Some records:
* Begin *

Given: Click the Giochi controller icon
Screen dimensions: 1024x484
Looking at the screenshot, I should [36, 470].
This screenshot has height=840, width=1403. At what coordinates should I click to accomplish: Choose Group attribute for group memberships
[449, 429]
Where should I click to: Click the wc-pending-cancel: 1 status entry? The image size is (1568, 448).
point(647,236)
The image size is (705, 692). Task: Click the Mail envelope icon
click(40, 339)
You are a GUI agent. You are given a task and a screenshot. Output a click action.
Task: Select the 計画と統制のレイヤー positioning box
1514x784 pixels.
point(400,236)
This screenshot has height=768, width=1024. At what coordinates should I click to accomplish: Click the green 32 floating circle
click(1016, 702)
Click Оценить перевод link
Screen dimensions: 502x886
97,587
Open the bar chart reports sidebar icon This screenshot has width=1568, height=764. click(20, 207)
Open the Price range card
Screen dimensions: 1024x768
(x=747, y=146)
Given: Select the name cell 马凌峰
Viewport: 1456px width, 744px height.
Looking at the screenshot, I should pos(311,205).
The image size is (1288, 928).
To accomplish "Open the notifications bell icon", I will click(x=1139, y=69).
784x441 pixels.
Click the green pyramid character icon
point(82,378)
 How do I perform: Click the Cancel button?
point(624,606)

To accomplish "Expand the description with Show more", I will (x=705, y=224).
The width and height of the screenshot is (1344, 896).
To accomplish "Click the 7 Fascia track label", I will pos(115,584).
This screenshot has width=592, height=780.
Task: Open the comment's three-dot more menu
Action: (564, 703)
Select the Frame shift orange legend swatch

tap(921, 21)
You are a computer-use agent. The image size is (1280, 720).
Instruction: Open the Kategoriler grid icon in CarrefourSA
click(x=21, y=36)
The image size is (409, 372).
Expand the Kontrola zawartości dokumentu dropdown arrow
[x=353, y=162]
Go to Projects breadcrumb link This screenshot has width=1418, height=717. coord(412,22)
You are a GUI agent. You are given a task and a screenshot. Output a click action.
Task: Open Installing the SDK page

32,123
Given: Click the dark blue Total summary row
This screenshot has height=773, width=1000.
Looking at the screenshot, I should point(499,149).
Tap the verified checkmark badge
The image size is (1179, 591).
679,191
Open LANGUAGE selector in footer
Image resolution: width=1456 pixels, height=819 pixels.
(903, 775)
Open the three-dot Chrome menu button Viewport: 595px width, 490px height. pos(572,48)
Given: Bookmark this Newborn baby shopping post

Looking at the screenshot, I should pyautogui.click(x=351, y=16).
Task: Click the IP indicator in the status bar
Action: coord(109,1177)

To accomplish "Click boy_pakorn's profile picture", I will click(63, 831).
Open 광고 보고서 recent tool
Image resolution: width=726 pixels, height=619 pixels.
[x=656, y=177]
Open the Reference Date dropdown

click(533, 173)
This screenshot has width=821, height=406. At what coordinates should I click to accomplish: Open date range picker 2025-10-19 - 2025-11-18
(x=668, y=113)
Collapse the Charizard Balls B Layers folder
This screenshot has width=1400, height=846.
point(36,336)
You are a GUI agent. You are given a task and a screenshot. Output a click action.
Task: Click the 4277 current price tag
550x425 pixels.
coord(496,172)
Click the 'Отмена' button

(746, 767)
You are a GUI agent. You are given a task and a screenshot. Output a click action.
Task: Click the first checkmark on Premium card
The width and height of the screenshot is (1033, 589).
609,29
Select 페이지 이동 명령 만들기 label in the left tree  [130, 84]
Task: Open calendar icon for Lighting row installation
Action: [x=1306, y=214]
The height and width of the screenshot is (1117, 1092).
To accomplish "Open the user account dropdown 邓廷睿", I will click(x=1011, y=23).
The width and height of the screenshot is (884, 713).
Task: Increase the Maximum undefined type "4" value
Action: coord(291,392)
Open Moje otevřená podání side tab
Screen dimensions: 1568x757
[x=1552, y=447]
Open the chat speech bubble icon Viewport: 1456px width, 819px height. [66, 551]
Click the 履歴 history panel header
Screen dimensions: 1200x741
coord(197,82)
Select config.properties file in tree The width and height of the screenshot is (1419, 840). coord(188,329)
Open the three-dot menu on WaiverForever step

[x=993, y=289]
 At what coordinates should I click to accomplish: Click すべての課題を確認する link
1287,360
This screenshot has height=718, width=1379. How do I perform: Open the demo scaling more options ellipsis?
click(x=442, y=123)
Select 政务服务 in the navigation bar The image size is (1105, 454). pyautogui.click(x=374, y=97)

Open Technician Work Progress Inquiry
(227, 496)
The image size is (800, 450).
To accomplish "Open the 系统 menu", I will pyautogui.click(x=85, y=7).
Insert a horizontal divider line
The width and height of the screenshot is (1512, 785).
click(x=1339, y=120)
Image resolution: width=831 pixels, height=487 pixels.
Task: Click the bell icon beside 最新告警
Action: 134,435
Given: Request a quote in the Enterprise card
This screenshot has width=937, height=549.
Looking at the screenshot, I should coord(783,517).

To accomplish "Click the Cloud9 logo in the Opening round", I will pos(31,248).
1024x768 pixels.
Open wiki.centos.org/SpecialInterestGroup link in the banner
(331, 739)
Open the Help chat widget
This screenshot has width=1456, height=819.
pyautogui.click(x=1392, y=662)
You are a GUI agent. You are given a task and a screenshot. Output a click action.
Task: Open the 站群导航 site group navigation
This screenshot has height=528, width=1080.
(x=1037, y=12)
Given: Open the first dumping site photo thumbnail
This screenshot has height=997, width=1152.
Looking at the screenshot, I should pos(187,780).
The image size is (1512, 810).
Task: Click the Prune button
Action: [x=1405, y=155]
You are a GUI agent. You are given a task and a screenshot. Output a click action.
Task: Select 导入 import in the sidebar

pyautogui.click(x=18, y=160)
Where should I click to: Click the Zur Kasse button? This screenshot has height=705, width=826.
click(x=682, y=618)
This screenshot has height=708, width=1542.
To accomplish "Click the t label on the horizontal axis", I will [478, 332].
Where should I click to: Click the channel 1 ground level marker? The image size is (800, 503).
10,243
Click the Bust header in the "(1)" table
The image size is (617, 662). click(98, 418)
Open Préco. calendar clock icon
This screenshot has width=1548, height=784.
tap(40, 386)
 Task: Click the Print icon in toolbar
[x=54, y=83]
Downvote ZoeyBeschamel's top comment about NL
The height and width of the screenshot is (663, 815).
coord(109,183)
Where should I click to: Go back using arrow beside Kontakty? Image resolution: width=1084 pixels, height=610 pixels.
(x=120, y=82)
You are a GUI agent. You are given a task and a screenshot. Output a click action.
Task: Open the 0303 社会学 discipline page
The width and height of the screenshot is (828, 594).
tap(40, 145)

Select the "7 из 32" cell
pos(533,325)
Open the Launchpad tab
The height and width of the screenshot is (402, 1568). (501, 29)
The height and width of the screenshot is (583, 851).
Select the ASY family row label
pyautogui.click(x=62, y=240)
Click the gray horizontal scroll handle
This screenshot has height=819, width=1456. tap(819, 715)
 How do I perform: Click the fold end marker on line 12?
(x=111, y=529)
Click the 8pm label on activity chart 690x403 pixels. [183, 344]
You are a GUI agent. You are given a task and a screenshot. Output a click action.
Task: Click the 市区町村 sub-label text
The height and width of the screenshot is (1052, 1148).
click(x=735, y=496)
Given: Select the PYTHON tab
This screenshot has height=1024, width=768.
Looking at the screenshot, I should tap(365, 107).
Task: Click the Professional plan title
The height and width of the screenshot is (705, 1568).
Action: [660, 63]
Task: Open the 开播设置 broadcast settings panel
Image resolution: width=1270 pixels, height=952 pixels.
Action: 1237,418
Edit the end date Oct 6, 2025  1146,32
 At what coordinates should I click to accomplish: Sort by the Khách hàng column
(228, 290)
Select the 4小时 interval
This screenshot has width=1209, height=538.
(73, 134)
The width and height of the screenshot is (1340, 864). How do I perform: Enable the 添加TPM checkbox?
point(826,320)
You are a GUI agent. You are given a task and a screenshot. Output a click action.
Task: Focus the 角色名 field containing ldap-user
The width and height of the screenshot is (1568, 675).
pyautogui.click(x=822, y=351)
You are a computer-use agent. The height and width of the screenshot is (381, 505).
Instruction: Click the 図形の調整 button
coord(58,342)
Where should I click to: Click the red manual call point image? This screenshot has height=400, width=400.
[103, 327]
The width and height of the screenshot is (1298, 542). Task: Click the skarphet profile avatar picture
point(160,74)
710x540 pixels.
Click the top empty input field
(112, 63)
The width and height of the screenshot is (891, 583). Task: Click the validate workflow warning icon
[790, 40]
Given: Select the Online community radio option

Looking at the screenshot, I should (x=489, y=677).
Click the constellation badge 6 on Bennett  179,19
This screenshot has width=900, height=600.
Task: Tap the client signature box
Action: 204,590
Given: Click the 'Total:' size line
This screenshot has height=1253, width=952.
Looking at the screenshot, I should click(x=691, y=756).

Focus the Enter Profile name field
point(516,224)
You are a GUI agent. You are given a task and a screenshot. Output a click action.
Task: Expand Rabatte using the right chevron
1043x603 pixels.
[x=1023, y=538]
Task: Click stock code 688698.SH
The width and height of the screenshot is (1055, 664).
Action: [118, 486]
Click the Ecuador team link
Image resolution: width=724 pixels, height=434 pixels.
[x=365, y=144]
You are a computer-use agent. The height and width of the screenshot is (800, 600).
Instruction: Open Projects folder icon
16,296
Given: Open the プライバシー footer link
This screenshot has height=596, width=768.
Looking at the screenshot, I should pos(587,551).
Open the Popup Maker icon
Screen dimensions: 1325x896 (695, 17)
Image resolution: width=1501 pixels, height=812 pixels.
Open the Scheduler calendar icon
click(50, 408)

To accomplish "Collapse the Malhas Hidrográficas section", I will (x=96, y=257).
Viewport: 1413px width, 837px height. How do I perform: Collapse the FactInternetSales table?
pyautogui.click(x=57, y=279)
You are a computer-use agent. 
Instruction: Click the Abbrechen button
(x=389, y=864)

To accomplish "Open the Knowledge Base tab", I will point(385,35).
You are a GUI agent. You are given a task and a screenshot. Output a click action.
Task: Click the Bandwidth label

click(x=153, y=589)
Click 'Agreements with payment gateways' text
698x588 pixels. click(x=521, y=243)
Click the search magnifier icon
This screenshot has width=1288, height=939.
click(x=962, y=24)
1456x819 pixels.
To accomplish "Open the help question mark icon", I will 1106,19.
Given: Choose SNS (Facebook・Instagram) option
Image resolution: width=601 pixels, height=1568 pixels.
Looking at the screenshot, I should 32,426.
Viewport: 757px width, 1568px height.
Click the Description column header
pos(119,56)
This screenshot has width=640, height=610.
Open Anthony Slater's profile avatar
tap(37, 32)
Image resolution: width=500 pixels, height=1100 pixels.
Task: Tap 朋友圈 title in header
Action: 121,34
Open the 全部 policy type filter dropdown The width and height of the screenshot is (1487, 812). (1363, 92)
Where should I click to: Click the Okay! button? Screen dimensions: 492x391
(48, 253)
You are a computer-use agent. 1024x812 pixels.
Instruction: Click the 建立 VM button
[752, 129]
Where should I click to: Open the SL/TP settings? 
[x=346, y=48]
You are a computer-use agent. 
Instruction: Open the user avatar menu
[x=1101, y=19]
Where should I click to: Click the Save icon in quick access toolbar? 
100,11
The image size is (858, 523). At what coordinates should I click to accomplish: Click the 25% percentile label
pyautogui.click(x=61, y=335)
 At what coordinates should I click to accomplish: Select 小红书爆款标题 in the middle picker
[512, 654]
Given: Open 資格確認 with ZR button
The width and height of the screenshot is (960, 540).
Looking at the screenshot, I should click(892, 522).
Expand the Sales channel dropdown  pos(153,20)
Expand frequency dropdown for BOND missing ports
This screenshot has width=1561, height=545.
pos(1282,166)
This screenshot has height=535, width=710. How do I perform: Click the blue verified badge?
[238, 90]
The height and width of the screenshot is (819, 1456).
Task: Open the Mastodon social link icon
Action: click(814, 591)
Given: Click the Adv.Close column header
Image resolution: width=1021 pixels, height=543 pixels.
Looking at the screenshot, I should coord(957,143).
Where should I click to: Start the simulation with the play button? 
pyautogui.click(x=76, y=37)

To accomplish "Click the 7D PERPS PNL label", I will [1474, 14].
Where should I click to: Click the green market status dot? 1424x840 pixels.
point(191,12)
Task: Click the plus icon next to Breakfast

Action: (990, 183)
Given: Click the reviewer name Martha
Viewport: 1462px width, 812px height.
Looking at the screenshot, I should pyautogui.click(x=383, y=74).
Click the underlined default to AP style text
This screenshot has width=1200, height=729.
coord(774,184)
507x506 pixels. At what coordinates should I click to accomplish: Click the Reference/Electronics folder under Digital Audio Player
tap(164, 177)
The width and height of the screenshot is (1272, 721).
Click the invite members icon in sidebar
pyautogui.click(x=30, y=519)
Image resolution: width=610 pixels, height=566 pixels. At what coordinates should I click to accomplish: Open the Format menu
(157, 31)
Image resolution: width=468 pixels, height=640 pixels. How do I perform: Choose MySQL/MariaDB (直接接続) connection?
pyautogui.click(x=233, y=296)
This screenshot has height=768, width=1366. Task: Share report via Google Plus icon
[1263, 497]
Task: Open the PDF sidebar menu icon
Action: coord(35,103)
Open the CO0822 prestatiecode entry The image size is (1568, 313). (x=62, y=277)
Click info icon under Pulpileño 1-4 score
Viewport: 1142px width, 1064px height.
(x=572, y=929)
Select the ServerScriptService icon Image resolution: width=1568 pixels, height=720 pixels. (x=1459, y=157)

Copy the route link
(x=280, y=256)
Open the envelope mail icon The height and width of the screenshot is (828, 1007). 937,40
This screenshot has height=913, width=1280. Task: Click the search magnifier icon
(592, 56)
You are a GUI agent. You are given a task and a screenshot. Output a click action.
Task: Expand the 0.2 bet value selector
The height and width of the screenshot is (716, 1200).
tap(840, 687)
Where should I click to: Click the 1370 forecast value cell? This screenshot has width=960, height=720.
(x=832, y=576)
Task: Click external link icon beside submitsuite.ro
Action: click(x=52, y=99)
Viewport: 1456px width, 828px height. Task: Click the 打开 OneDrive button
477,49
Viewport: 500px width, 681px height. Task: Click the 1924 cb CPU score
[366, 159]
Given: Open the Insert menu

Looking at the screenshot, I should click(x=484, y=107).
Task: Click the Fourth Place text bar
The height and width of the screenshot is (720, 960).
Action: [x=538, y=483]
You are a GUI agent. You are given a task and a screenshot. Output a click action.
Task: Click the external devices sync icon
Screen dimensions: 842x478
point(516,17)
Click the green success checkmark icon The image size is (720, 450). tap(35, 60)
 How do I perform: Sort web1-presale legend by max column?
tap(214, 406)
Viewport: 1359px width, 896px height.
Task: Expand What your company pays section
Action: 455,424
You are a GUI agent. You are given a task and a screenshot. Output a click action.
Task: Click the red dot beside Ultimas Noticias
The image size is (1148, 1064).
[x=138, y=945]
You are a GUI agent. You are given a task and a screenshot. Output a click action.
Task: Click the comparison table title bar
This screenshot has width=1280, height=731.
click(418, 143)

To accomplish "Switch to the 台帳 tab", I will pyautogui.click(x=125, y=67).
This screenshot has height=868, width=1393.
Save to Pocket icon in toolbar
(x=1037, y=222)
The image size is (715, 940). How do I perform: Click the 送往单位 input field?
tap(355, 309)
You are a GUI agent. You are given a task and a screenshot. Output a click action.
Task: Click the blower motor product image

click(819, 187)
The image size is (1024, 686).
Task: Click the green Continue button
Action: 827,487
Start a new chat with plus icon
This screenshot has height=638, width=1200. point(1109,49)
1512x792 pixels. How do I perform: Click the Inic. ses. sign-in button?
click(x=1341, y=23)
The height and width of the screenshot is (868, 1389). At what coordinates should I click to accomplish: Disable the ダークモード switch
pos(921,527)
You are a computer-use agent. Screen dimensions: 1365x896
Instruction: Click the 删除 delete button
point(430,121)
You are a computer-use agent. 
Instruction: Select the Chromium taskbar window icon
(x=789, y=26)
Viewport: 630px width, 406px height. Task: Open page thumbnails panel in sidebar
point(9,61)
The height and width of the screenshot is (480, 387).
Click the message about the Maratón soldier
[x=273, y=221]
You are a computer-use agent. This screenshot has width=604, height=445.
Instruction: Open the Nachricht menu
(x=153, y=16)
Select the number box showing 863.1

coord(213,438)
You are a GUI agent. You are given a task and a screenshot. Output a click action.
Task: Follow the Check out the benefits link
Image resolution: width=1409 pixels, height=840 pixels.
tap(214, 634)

* End *

● **TASK DIRECTIONS**
Rewrite the lines of the listing as a numbered list, starting with its first line and going on through the line with "point(647,236)". Leave out any blank lines.

● **OUTPUT BELOW**
1. Given: Click the Giochi controller icon
2. Screen dimensions: 1024x484
3. Looking at the screenshot, I should [36, 470].
4. This screenshot has height=840, width=1403. At what coordinates should I click to accomplish: Choose Group attribute for group memberships
5. [449, 429]
6. Where should I click to: Click the wc-pending-cancel: 1 status entry? The image size is (1568, 448).
7. point(647,236)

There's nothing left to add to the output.